Ingredients:
- 1 cup (200g) sushi rice, short-grain
- 1 1/4 cups (300ml) water
- 2 tablespoons (30ml) rice vinegar
- 1 tablespoon (15g) granulated sugar
- 1 teaspoon (5g) salt
- 4 ounces (115g) imitation crab meat (or cooked crab meat), flaked
- 1 ripe avocado, peeled, pitted, and thinly sliced
- 1/2 English cucumber, seeded and cut into thin strips
- 2 sheets nori seaweed
- Toasted sesame seeds (for garnish)
- Mayonnaise or Spicy Mayo (to taste, optional)
Instructions:
- Rinse rice until water runs clear. Cook using rice cooker or saucepan method (bring to boil, simmer covered until water is absorbed, fluff with fork).

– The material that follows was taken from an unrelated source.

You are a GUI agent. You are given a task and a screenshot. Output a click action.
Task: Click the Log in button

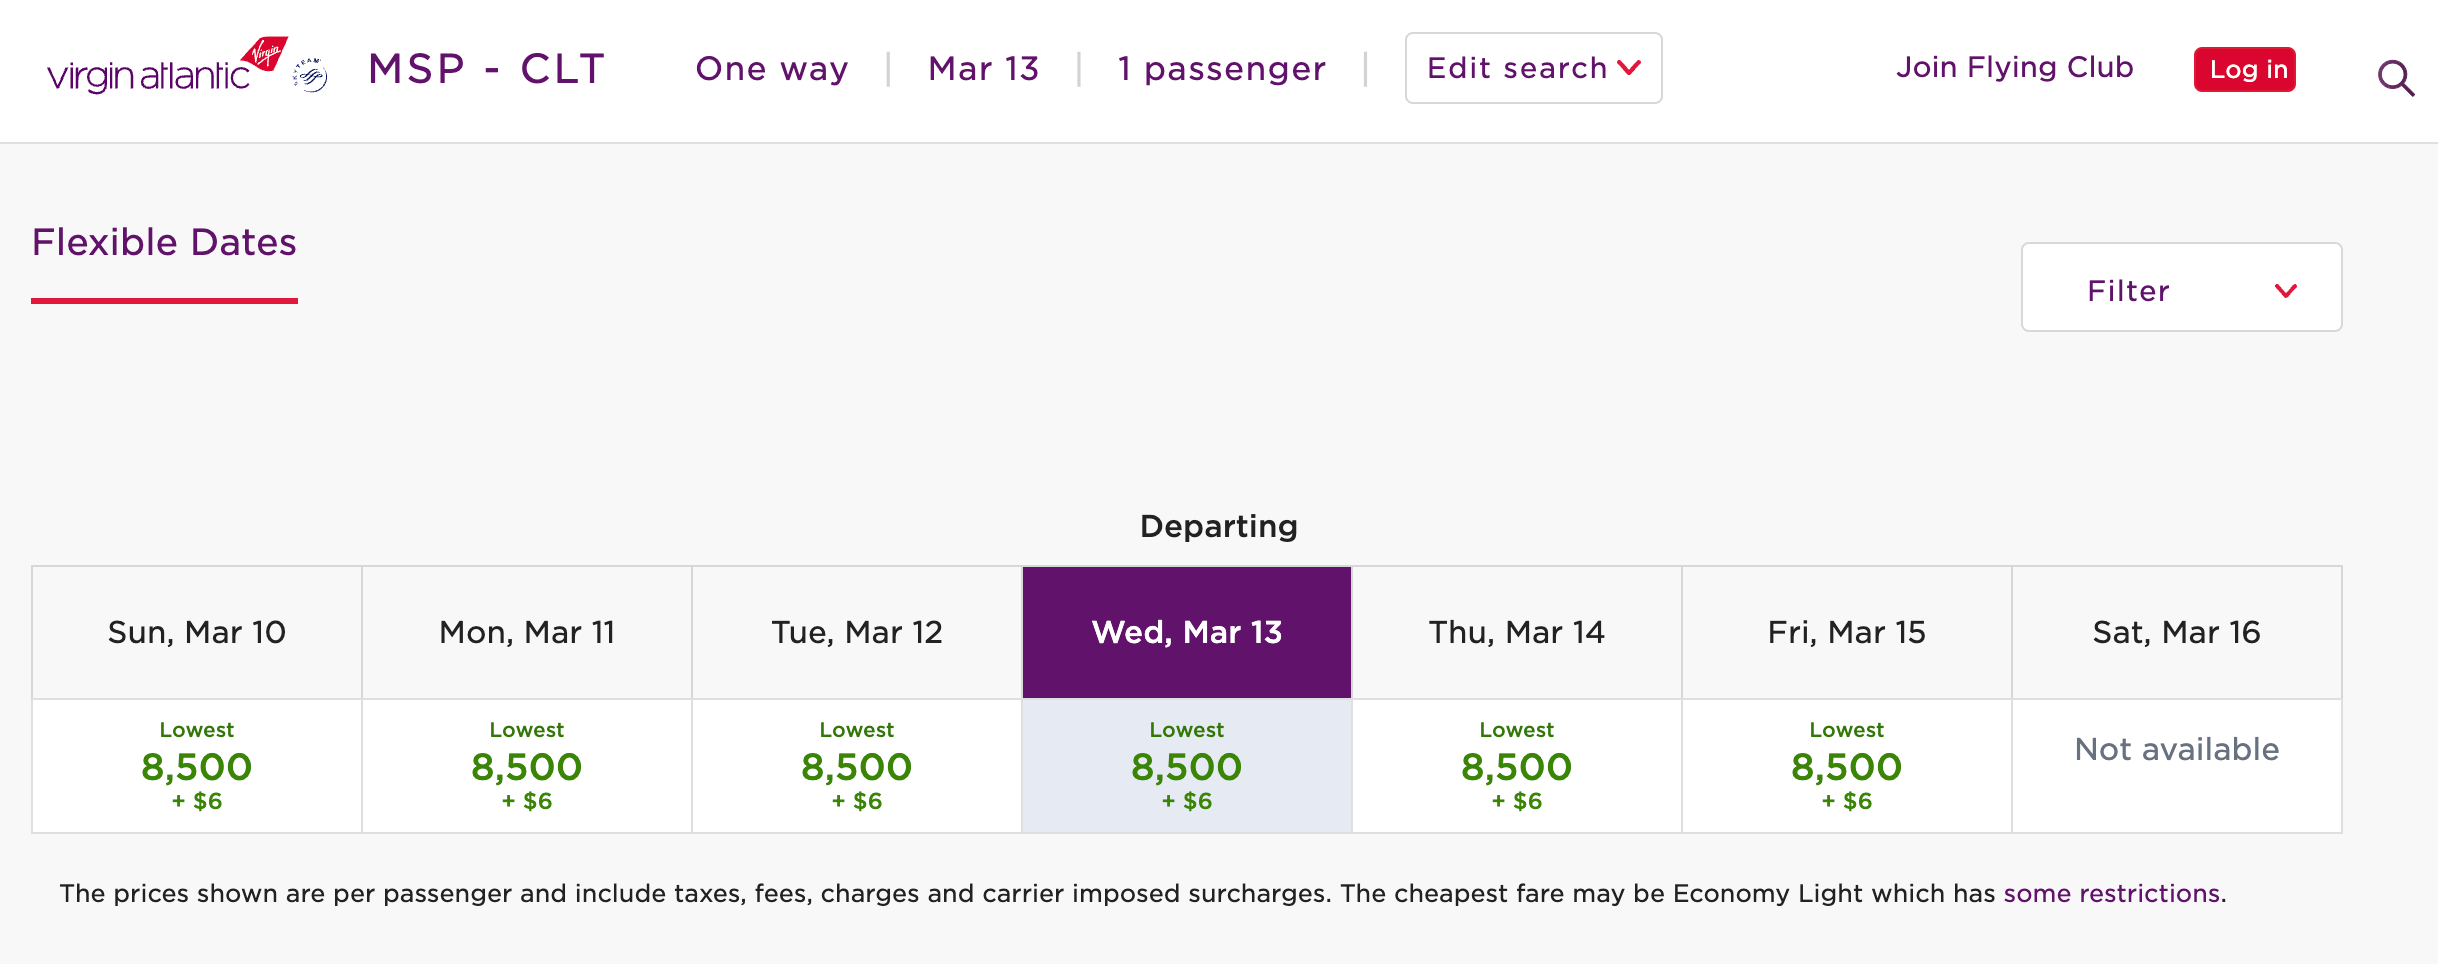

- Combine rice vinegar, sugar, and salt in a small saucepan. Heat gently until sugar and salt dissolve. Let cool slightly.
- Gently fold the sushi vinegar mixture into the cooked rice until evenly coated. Spread rice on a baking sheet to cool completely (fanning helps speed this up).
- Slice avocado and cucumber into thin, even strips. Flake the imitation crab (or cooked crab meat).
- Cover the sushi rolling mat with plastic wrap. Place a sheet of nori, shiny side down, on the mat.
- Spread a thin, even layer of sushi rice over the nori, leaving about 1/2 inch (1.25cm) uncovered at the top edge.
- Carefully flip the nori sheet over so the rice is facing down. Arrange crab, avocado, and cucumber across the center of the nori. Add mayonnaise or spicy mayo, if using.
- Using the mat, lift the edge of the nori closest to you and roll it tightly over the filling. Press firmly to seal the roll.
- Use a very sharp, dampened knife to slice the roll into 6-8 equal pieces. Wipe the knife blade between each cut.
- Sprinkle with sesame seeds and serve your california roll with soy sauce, wasabi, and ginger.